David Sterba Oct. 21, 2020, 11:22 a.m. UTC | #1
On Wed, Oct 21, 2020 at 02:24:46PM +0800, Qu Wenruo wrote:
> === Patchset structure ===
> Patch 01~03:	Small bug fixes
> Patch 04~22:	Generic cleanup and refactors, which make sense without
> 		subpage support
> Patch 23~27:	Subpage specific cleanup and refactors.
> Patch 28~42:	Enablement for subpage RO mount
> Patch 43~52:	Enablement for subpage metadata write
> Patch 53~68:	Enablement for subpage data write (although still in
> 		page size)

That's a sane grouping to merge it from the top, though it still could
be some updates required. There are some pending patchsets for next and
I don't have an estimate for conflicts regarding the cleanups you have
in this patchset so we'll see.  All up to 27 should be mergeable in this
dev cycle.
Qu Wenruo Oct. 21, 2020, 11:50 a.m. UTC | #2
On 2020/10/21 下午7:22, David Sterba wrote:
> On Wed, Oct 21, 2020 at 02:24:46PM +0800, Qu Wenruo wrote:
>> === Patchset structure ===
>> Patch 01~03:	Small bug fixes
>> Patch 04~22:	Generic cleanup and refactors, which make sense without
>> 		subpage support
>> Patch 23~27:	Subpage specific cleanup and refactors.
>> Patch 28~42:	Enablement for subpage RO mount
>> Patch 43~52:	Enablement for subpage metadata write
>> Patch 53~68:	Enablement for subpage data write (although still in
>> 		page size)
> 
> That's a sane grouping to merge it from the top, though it still could
> be some updates required. There are some pending patchsets for next and
> I don't have an estimate for conflicts regarding the cleanups you have
> in this patchset so we'll see.  All up to 27 should be mergeable in this
> dev cycle.
> 

That's great, if the conflicts are not manageable, feel free to ask me
to do the rebase.

The main conflicts I can guess is from the metadata readpage refactor
from Nik, but my current structure is already using a similar way to
call submit_extent_page() directly, so I guess it shouldn't be too
destructive.

Thanks,
Qu
David Sterba Nov. 2, 2020, 2:56 p.m. UTC | #3
On Wed, Oct 21, 2020 at 02:24:46PM +0800, Qu Wenruo wrote:
> Patches can be fetched from github:
> https://github.com/adam900710/linux/tree/subpage_data_fullpage_write
> 
> Qu Wenruo (67):

So far I've merged

      btrfs: extent_io: fix the comment on lock_extent_buffer_for_io()
      btrfs: extent_io: update the comment for find_first_extent_bit()
      btrfs: extent_io: sink the failed_start parameter to set_extent_bit()
      btrfs: disk-io: replace fs_info and private_data with inode for btrfs_wq_submit_bio()
      btrfs: inode: sink parameter start and len to check_data_csum()
      btrfs: extent_io: rename pages_locked in process_pages_contig()
      btrfs: extent_io: only require sector size alignment for page read
      btrfs: extent_io: rename page_size to io_size in submit_extent_page()

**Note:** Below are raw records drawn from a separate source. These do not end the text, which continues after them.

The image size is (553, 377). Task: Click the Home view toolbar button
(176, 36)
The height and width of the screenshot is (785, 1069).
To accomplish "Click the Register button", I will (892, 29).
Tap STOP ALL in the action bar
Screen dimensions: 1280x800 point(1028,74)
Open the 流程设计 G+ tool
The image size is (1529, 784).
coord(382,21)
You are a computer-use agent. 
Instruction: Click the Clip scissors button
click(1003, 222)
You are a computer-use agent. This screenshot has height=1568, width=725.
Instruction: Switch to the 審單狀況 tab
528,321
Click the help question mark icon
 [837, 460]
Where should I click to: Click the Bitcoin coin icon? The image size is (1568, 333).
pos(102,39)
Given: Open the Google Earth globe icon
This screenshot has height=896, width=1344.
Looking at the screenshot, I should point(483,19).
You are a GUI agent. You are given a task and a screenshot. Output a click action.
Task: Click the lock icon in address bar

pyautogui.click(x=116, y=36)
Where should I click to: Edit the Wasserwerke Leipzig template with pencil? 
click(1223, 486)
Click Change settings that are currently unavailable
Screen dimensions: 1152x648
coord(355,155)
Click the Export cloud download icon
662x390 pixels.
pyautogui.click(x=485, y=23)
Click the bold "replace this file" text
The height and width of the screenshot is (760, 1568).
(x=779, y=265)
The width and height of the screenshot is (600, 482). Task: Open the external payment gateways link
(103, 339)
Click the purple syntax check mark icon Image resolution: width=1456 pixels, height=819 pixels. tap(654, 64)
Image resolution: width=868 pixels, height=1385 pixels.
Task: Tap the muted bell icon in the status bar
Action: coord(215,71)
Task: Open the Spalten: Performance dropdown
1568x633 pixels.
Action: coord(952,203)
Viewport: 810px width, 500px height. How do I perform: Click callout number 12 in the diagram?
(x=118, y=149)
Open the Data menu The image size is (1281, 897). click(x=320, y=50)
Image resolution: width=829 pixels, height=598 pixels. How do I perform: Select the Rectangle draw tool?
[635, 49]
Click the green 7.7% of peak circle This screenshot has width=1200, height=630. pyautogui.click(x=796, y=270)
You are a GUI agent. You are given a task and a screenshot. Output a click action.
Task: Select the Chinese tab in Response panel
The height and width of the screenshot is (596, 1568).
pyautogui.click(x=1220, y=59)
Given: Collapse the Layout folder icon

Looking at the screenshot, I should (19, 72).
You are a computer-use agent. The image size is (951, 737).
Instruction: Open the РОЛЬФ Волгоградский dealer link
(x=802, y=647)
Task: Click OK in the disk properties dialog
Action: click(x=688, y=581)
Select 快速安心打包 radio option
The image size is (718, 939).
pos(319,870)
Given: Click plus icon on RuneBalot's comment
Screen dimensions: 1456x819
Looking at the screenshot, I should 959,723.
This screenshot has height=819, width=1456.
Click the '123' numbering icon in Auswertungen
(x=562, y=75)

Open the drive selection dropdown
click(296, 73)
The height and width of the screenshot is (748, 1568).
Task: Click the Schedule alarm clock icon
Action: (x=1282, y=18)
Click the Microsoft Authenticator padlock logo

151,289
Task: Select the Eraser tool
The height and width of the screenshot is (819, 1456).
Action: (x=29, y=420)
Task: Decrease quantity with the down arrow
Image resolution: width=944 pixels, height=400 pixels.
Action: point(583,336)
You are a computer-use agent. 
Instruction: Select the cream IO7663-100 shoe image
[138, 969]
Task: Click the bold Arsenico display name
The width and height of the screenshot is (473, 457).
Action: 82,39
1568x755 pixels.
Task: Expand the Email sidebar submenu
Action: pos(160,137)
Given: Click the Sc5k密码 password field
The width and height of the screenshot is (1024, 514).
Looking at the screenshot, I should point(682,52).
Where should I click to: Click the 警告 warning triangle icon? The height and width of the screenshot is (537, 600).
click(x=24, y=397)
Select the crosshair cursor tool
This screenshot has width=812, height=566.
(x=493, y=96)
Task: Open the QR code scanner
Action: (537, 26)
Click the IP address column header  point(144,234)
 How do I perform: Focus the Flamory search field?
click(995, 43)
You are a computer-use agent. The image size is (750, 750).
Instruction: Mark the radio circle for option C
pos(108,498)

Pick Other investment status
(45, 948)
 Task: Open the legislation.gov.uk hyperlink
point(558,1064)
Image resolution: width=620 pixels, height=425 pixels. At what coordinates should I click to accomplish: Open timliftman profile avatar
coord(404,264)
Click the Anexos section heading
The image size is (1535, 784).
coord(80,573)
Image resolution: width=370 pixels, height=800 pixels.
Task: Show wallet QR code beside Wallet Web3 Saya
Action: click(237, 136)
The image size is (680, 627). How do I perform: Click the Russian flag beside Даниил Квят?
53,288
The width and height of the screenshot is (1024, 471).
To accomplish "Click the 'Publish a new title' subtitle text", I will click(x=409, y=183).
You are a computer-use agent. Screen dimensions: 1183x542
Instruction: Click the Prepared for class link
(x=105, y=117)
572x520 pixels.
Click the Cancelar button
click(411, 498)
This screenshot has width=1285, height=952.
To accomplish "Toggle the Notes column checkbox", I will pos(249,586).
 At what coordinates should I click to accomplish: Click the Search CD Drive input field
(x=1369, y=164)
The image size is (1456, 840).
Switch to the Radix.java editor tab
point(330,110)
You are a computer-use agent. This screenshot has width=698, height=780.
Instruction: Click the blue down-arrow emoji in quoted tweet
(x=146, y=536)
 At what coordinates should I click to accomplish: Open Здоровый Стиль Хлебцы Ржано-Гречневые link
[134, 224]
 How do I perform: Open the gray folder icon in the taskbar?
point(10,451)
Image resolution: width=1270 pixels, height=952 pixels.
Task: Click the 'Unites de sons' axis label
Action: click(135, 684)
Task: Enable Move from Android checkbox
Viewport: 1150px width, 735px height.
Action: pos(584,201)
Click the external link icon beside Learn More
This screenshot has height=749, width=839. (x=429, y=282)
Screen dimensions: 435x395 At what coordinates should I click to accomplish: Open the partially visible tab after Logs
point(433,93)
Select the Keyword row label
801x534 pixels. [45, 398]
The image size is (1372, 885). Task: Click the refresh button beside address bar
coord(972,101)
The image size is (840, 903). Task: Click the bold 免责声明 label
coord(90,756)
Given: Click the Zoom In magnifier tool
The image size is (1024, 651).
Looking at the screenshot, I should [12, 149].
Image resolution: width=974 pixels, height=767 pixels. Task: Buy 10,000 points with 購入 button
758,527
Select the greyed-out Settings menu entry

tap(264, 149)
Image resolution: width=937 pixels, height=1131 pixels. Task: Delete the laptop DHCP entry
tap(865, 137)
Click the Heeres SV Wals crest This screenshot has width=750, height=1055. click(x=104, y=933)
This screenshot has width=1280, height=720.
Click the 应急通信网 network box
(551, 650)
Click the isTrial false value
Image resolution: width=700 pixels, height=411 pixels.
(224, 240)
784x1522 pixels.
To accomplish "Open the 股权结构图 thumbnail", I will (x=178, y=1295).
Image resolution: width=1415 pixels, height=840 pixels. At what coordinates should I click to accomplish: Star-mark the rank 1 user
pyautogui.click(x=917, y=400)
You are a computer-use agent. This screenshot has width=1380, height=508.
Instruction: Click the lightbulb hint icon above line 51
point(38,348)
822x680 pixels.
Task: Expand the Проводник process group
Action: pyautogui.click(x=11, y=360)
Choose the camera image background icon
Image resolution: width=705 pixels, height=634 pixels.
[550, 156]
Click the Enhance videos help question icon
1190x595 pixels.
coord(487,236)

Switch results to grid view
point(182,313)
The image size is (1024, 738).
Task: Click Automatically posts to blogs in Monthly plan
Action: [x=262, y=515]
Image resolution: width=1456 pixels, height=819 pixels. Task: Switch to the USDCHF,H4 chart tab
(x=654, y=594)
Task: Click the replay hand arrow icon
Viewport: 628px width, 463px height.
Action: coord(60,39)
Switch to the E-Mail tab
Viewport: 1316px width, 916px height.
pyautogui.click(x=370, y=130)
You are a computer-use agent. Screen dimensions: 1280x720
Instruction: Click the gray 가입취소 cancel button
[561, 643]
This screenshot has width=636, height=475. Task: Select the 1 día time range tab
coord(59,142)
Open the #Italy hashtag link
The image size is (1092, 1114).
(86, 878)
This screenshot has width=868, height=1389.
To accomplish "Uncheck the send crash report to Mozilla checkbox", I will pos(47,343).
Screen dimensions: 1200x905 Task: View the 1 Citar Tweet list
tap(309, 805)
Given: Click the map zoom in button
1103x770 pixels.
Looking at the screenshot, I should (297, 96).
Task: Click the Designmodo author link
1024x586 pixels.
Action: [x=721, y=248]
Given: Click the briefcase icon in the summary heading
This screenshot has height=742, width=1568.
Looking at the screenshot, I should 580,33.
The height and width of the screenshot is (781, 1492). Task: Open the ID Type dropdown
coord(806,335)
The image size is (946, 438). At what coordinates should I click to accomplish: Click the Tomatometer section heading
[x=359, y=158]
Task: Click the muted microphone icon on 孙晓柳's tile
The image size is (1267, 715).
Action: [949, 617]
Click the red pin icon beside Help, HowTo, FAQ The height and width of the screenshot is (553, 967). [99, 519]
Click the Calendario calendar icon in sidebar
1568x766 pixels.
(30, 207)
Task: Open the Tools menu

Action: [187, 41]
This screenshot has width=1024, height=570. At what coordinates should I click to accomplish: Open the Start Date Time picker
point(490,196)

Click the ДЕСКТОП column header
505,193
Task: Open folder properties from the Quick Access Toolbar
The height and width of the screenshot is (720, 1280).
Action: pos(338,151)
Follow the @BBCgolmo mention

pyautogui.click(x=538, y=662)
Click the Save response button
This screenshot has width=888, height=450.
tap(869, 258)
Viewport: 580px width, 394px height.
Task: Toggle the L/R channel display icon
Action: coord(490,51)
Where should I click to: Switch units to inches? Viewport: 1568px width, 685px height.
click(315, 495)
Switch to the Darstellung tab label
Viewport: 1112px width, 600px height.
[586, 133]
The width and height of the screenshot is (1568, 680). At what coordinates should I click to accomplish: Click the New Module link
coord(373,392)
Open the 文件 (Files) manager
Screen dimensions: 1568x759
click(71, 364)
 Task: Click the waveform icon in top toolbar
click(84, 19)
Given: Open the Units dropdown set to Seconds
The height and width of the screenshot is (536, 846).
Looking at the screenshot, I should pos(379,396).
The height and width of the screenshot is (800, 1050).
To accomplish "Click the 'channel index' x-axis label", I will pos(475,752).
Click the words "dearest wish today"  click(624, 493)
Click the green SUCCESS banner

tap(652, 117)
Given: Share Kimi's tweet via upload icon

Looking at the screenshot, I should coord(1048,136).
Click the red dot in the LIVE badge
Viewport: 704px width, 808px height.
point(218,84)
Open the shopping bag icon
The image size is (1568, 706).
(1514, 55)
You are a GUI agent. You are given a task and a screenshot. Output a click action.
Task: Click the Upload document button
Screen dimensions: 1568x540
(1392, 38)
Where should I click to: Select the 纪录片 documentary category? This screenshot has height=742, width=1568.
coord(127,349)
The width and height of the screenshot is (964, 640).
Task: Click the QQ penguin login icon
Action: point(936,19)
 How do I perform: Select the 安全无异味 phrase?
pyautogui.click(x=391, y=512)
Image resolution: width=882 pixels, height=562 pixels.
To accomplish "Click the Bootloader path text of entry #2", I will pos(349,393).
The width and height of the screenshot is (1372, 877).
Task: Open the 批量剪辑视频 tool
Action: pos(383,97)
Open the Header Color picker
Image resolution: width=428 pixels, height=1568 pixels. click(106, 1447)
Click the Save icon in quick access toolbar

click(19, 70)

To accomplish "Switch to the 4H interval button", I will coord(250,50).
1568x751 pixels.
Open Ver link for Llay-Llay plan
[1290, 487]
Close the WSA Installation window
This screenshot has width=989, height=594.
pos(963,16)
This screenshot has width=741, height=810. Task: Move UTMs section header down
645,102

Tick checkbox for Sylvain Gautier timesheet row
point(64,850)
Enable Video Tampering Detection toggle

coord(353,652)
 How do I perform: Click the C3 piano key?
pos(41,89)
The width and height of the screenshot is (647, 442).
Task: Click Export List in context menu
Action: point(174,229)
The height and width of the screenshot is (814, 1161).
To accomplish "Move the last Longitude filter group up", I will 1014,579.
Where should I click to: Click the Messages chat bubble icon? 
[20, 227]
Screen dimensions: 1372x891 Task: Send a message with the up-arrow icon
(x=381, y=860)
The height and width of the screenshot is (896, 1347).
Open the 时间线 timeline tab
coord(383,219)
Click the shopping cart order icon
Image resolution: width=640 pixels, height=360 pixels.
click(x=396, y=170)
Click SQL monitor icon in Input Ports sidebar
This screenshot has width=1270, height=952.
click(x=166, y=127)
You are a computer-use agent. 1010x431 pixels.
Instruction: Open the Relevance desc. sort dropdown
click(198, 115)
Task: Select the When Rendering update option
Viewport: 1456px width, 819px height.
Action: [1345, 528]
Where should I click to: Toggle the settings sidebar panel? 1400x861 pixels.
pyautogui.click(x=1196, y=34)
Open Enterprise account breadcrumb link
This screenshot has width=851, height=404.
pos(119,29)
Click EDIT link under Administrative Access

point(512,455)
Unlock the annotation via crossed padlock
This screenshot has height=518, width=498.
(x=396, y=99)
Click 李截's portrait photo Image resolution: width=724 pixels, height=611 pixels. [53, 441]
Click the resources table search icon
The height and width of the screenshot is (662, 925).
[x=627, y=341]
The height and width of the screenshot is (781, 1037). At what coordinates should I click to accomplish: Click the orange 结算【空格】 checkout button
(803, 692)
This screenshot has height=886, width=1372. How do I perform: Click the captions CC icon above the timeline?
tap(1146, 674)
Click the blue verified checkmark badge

to misc-next.  This is from the first 20, the easy and safe changes.
There are few more that need more explanation or another look.
Qu Wenruo Nov. 3, 2020, 12:06 a.m. UTC | #4
On 2020/11/2 下午10:56, David Sterba wrote:
> On Wed, Oct 21, 2020 at 02:24:46PM +0800, Qu Wenruo wrote:
>> Patches can be fetched from github:
>> https://github.com/adam900710/linux/tree/subpage_data_fullpage_write
>>
>> Qu Wenruo (67):
> 
> So far I've merged
> 
>       btrfs: extent_io: fix the comment on lock_extent_buffer_for_io()
>       btrfs: extent_io: update the comment for find_first_extent_bit()
>       btrfs: extent_io: sink the failed_start parameter to set_extent_bit()
>       btrfs: disk-io: replace fs_info and private_data with inode for btrfs_wq_submit_bio()
>       btrfs: inode: sink parameter start and len to check_data_csum()
>       btrfs: extent_io: rename pages_locked in process_pages_contig()
>       btrfs: extent_io: only require sector size alignment for page read
>       btrfs: extent_io: rename page_size to io_size in submit_extent_page()
> 
> to misc-next.  This is from the first 20, the easy and safe changes.
> There are few more that need more explanation or another look.
> 
That's great.

BTW, for next update, I should rebase all patches to current misc-next
right?
Especially to take advantage of things like sectorsize_bits.

BTW, for next round patches, should I send all the patches in a huge
batch, or just send the safe refactors (with comments addresses)?

THanks,
Qu